By the time the last designers had introduced their collections in New York on Friday, the mood and the perception had changed.
Having experimented with longer clothes for a year, designers had figured out how to do them successfully. Long, fitted clothes covering the body to the ankles looked as sexy as short ones that bared all.
Equally important was the spirit of conciliation in the air as most designers -- Geoffrey Beene was the notable exception with his avoidance of anything that hid the knees -- continued to introduce knee-baring skirts alongside their newer long styles.

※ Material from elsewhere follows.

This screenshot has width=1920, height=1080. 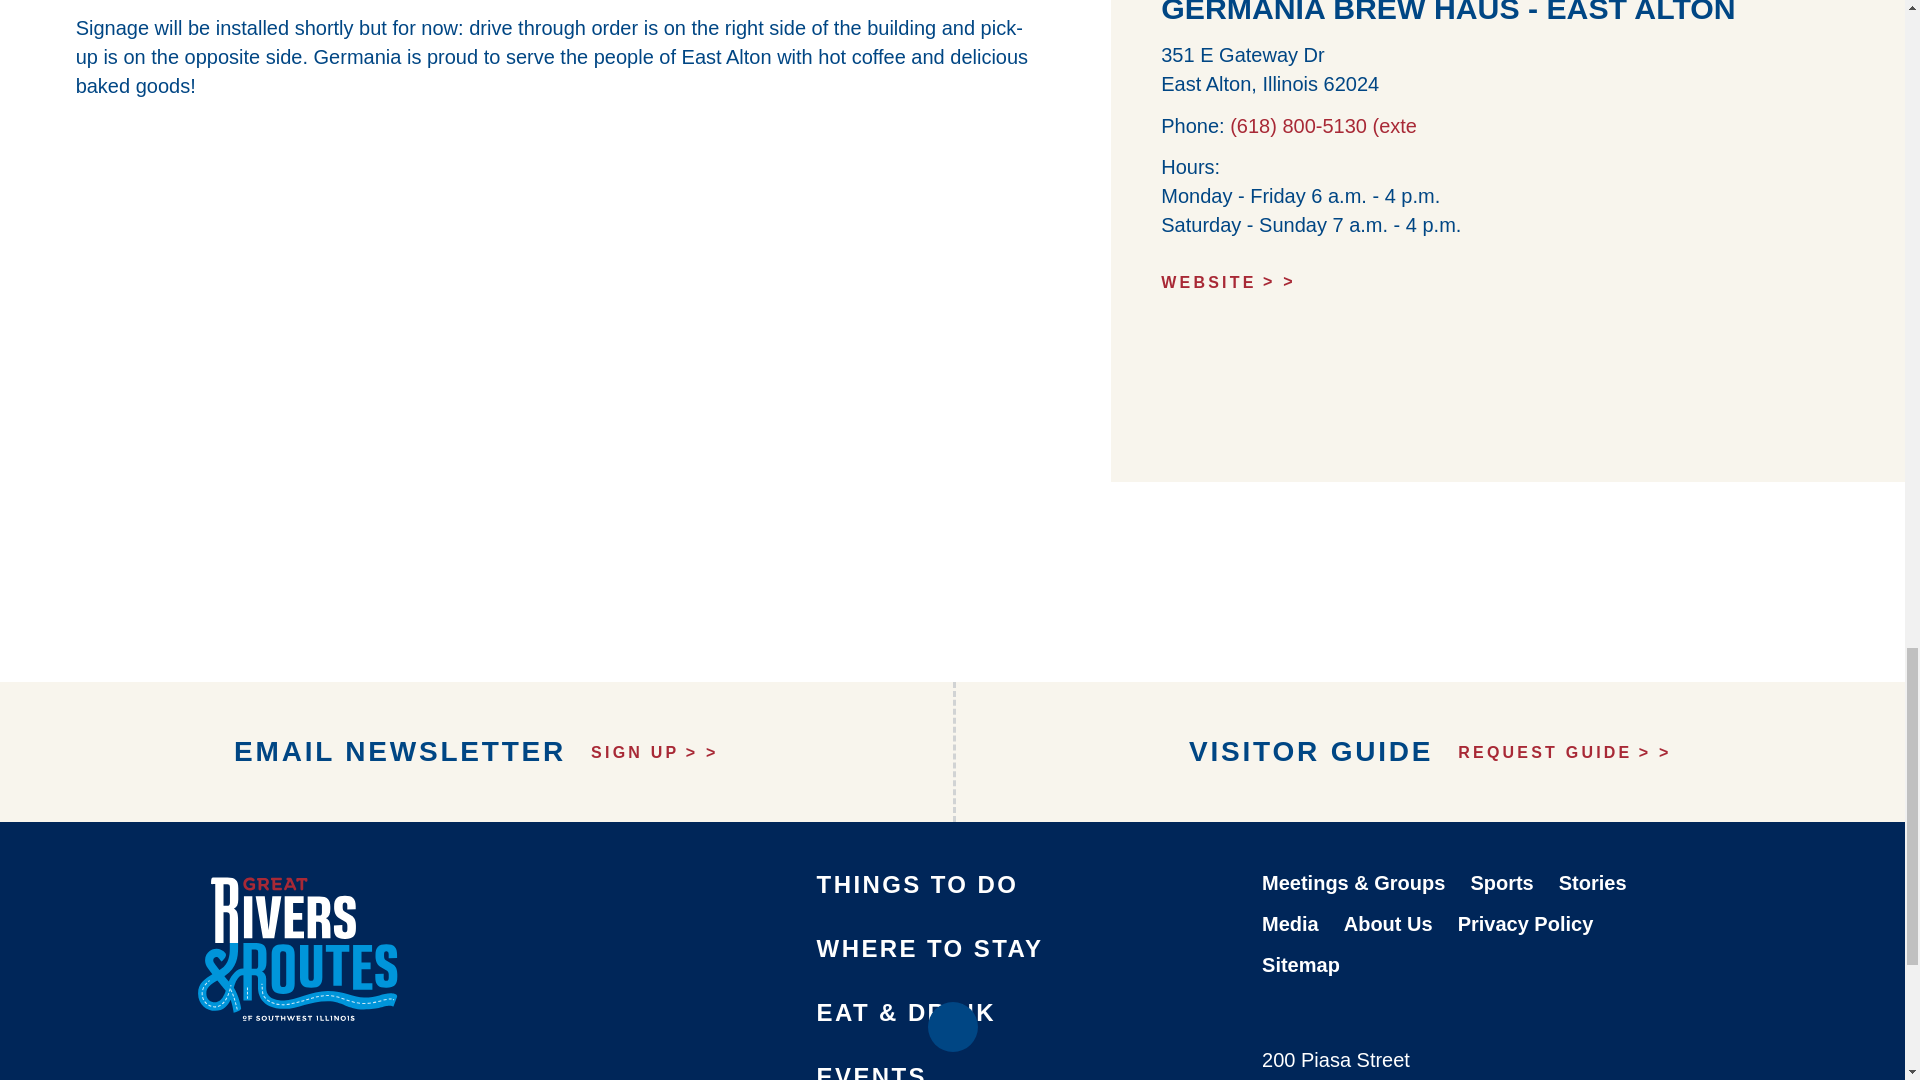 What do you see at coordinates (1564, 752) in the screenshot?
I see `REQUEST GUIDE` at bounding box center [1564, 752].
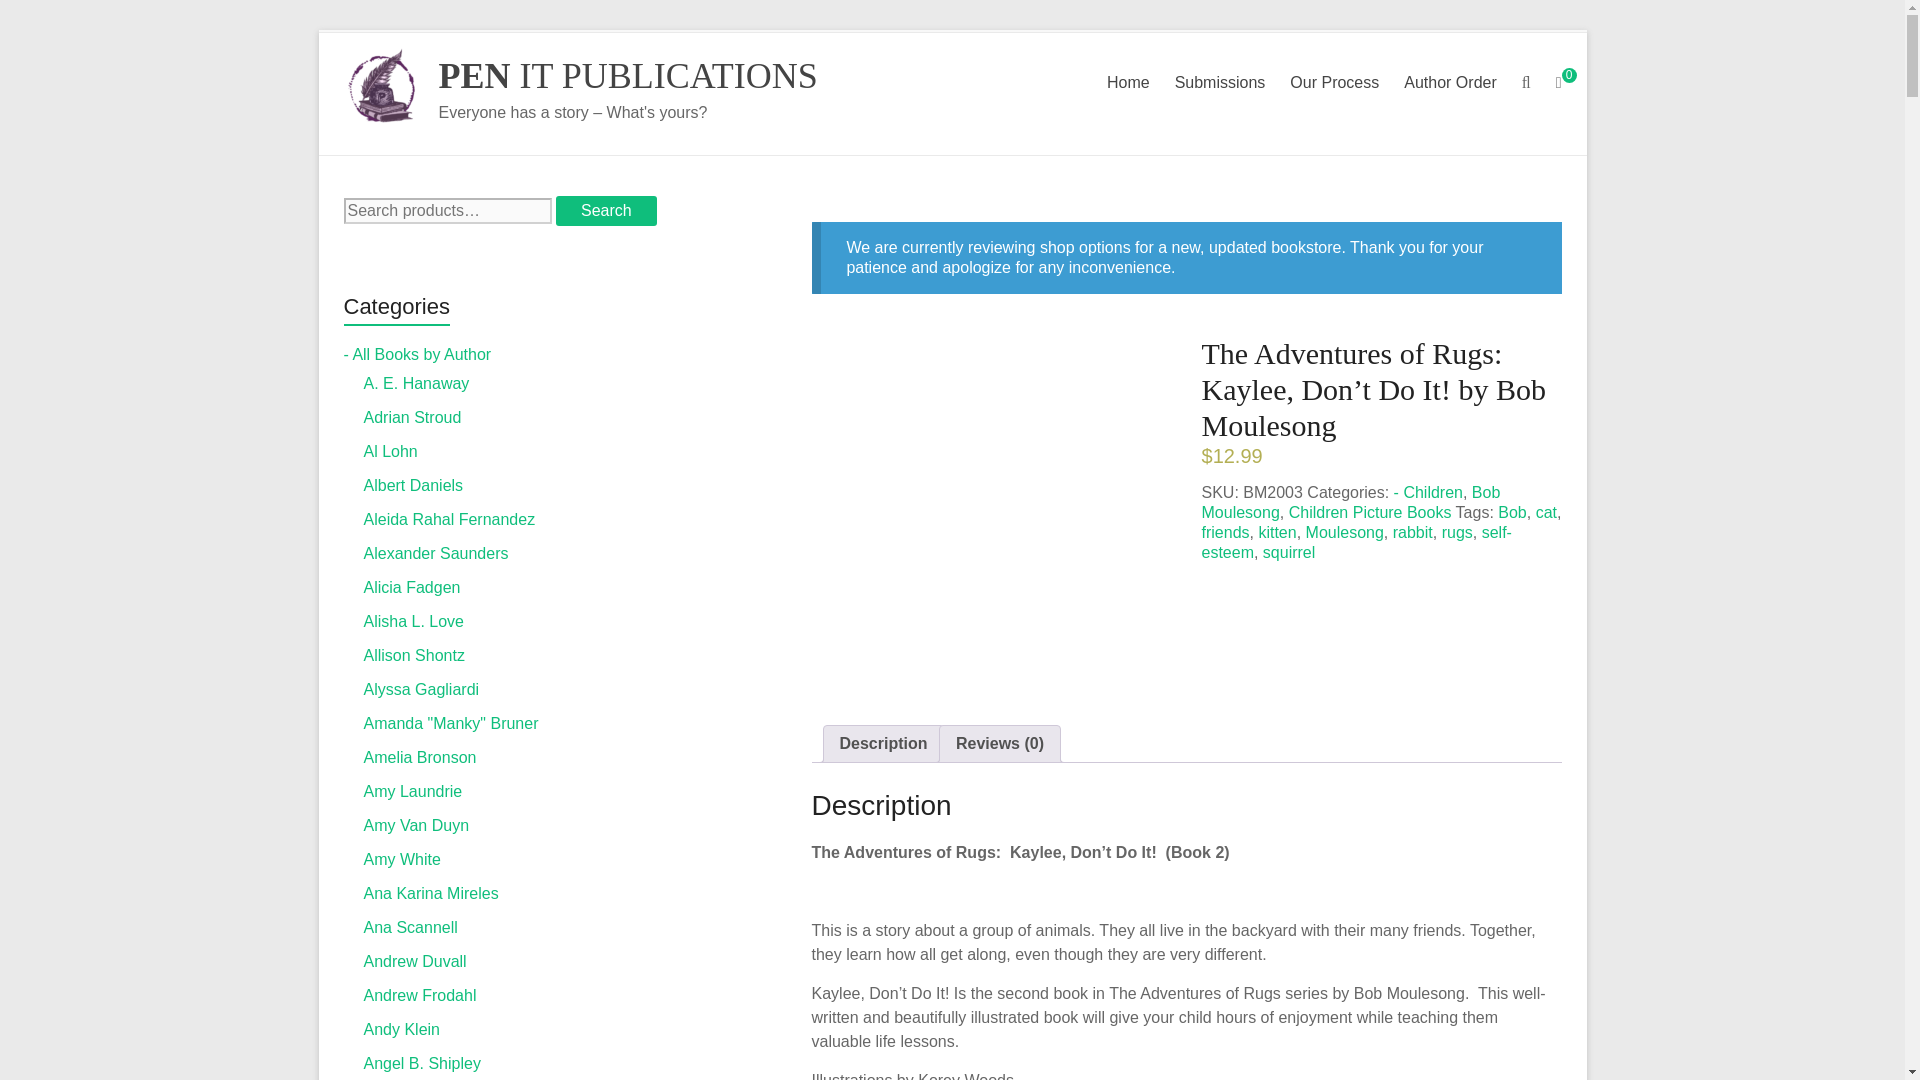  I want to click on kitten, so click(1276, 532).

Nobody wanted to be considered a fashion dictator. Everyone seemed to respect women's reluctance to call their existing wardrobe obsolete.
Uncertainty over hemlines brought trousers back to the fashion foreground as designers with long memories, or access to fashion publications of the period, recalled the events of 1970. That's when hemlines dropped from thigh to calf and women avoided the issue by taking to pants en masse. They stayed with them for a decade.
Even Mr. Beene -- who refused to lengthen his daytime clothes this time around because he felt longer skirts were too restrictive and not modern -- joined the pants enthusiasts. His emphasis was on the jump suit, which formed a backdrop for such wraps as a raincoat reduced to a minimum of seams and a long, shaped scarf that caught the air to billow into intriguing patterns.
The Beene collection continues to astonish viewers because of the designer's adventurous spirit and imagination. Over the years he has acquired the technique to make his novel ideas work. Admirers tell him he should show his clothes in Paris to elevate the standing of American design. He is beginning to give the subject some thought.